### COMPLETE THE FOLLOWING
(a) Answer the following questions using the passage on documentary disclosure:
(i) What must a lawyer sign before an affidavit of documents is sent to an opposing party?
(ii) With what competing interest does the obligation to disclose often conflict?
(iii) Under Ontario's Rules of Civil Procedure, what method is named by which a judge or master may limit the scope of disclosure?
(b) Print the passage on documentary disclosure from "Pursuant to Ontario’s" up to and including "including confidentiality agreements.".

### QUOTED TEXT
By December 17, 2019March 4th, 2022No Comments

One of the fundamental doctrines of litigation is full documentary disclosure. Courts have vigilantly upheld the rule that all relevant documents should be disclosed so that the opposing party knows the case to be met. The principle is so deeply embedded in our justice system that before an affidavit of documents (a brief of relevant evidence) is sent to an opposing party, a lawyer must sign a certificate stating that he or she has explained to the client that they are required to make full disclosure. A court can sanction a party for failing to disclose relevant documents that are within its control by an order the court deems fit. Further, an opposing party that has not been provided with full disclosure can ask the court to make negative inferences from the lack of disclosure. 

 

The obligation to disclose often conflicts with a competing interest – the privacy of third parties who are not parties to the litigation. Often, events unfold so as to implicate a multilateral web of people, be they employees, businesses, family members, etc. After all, parties do not act in a vacuum. Accordingly, in a hyper-surveilled and digitally traced world, an emerging mandate has taken hold of our collective zeitgeist for greater privacy. 

 

How do these trends affect a party’s obligation to disclose relevant documents that contain information about third parties? Can lawyers refuse to provide opposing counsel with relevant documents on the basis of privacy owed to third parties?

 

Pursuant to Ontario’s Rules of Civil Procedure – the rules that govern Ontario’s civil court proceedings – a lawyer is required to disclose all documents that are relevant to a matter at issue in an action. However, subject to the proportionality provisions of the Rules, a judge or master may consider the privacy of non-parties and limit the scope of such disclosure through various methods, including confidentiality agreements.

### DATA SECTION
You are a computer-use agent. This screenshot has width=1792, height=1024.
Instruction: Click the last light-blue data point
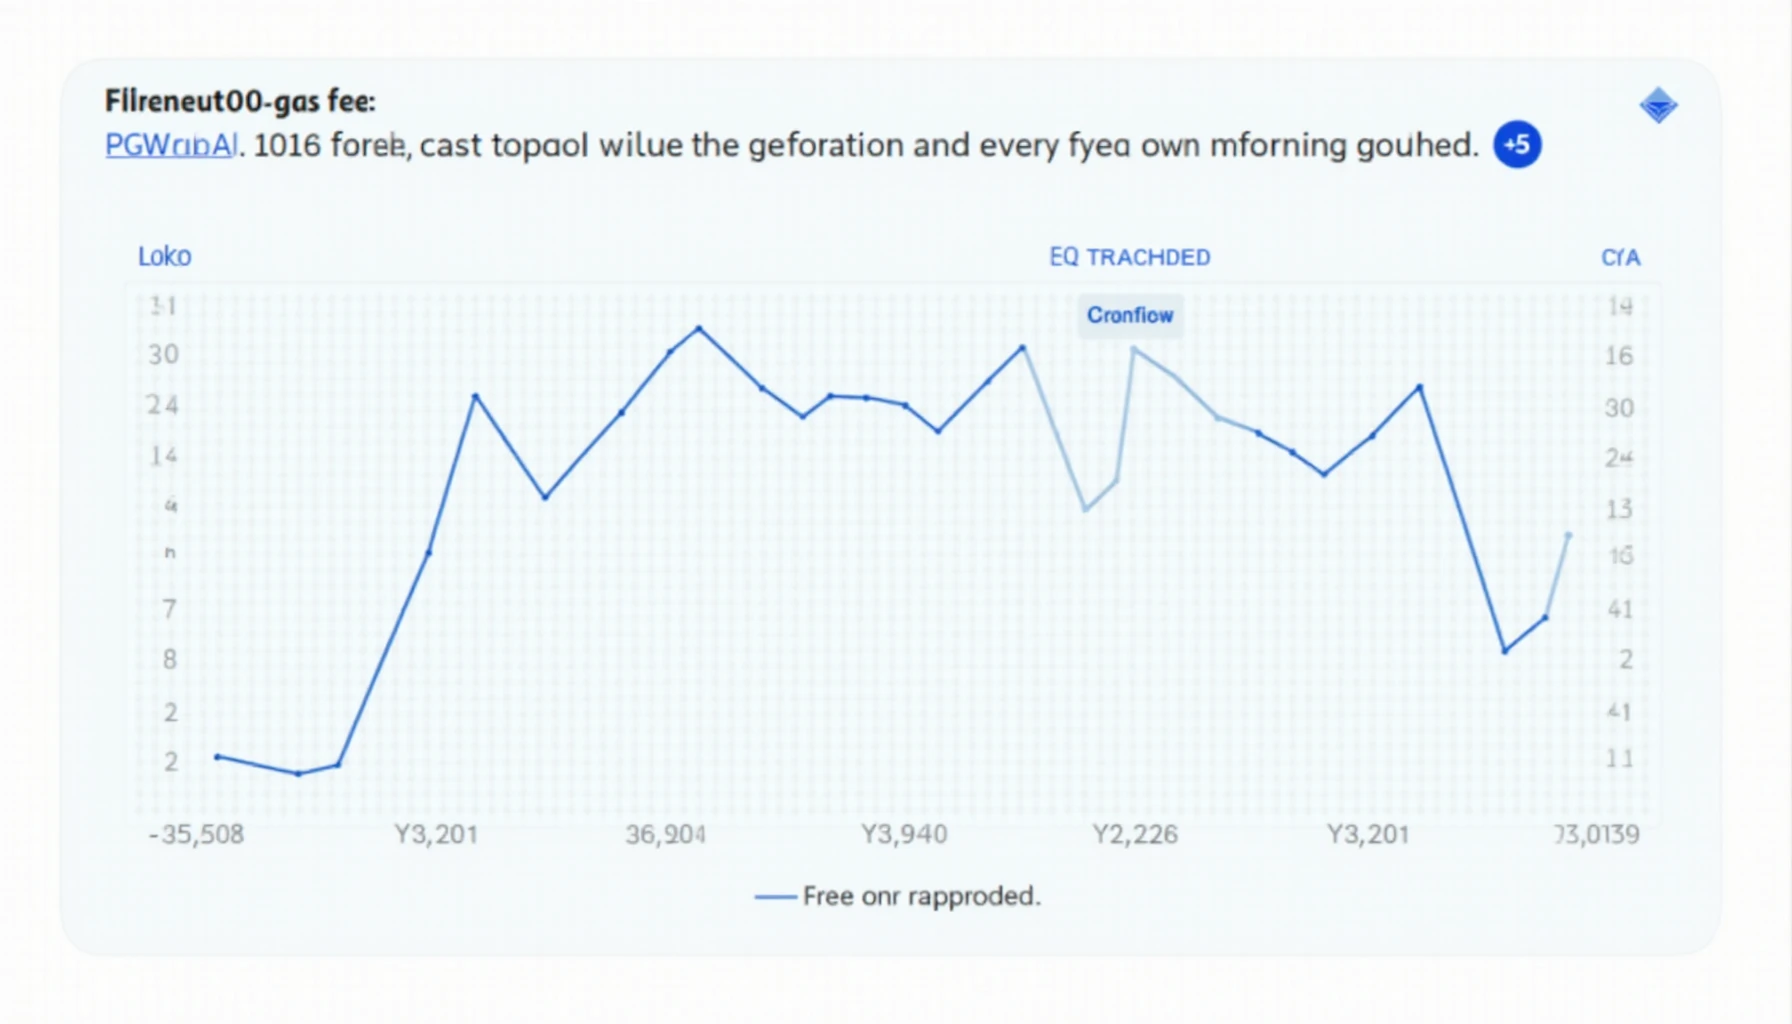[x=1568, y=535]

### FINAL RESULTS
(a)
(i) A certificate stating that he or she has explained to the client that they are required to make full disclosure.
(ii) The privacy of third parties who are not parties to the litigation.
(iii) Confidentiality agreements.

(b)
Pursuant to Ontario’s Rules of Civil Procedure – the rules that govern Ontario’s civil court proceedings – a lawyer is required to disclose all documents that are relevant to a matter at issue in an action. However, subject to the proportionality provisions of the Rules, a judge or master may consider the privacy of non-parties and limit the scope of such disclosure through various methods, including confidentiality agreements.